STUDY TEXT ▸
::::
The 8th of March is the international women’s day, the occasion to remember the fact that today, women still suffer from discriminations in various fields and that the fight for gender equality seems to be far from reached. On the time of an increasing development of Human Rights and of the shining of the international society, indeed, women’s rights are in the reason of many concerns : domestic and sexual violences, feminicides, discrimination for employment, forced marriages… So many problems that seem to be particularly alarming, and unfortunately, completely unsolved.

United Nations, as an International organisation which have as main aims, in one hand the protection and promotion of Human Rights, and in the other hand the peacekeeping, got the opportunity to consider this question for several times. Even if it is a subject that is not sufficiently broached by medias, several situations brought Female Genital Mutilations (FGM) on UN’s attention.

Indeed, the 6th of February was the special day dedicated to the struggle against FGM, that was created from the initiative of the General Assembly of UN in 2012. UN intensified its efforts to eradicate this practice by 2030, as required by the spirit of the Objective of sustainable development 5 : gender equality. 

 

Female Genital Mutilations : an inconceivable threat pour women’s rights

FGM comprises all procedures « that involve partial or total removal of the external female genitalia, or other injury to the female genital organs for non-medical reasons » according to the World Health Organisation (WHO, 1997). WHO distingues 3 types of sanitary complications linked to FGM : immediate incurred risks at the moment of the act, long term risks that can occur across life and specific risks arising from narrowing of the vaginal opening through the creation of a covering seal called mutilations of type III. In any case, these violences are a danger for mental and physical women’s health.

These violences are considered at international level as a violation of females’ human rights, girls as well as women. These practices particularly violate their rights to health, to security and physical integrity, but also their right to life in the most serious cases. Furthermore, their right to private and family life is also violated once FGM can have grave consequences on the sexual, maternal and reproductive health of women who are victims of those acts. Indeed, in some cases, FGM can lead to medical pregnancy interruption or incidences of miscarriages.
::::
Reproduce the part of the women's rights text starting with "Indeed, the 6th" and going on through "5 : gender equality.".

(Stored data entries)
::::
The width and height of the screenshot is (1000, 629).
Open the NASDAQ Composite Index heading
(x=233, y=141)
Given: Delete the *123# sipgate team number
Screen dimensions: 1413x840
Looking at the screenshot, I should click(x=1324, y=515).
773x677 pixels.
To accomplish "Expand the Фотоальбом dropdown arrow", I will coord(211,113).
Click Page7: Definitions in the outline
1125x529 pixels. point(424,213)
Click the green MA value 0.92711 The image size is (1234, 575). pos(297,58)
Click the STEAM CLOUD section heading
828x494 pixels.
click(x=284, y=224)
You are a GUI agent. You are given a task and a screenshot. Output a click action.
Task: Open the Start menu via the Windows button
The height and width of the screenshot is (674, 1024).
::::
ANSWER BOX ▸
Indeed, the 6th of February was the special day dedicated to the struggle against FGM, that was created from the initiative of the General Assembly of UN in 2012. UN intensified its efforts to eradicate this practice by 2030, as required by the spirit of the Objective of sustainable development 5 : gender equality.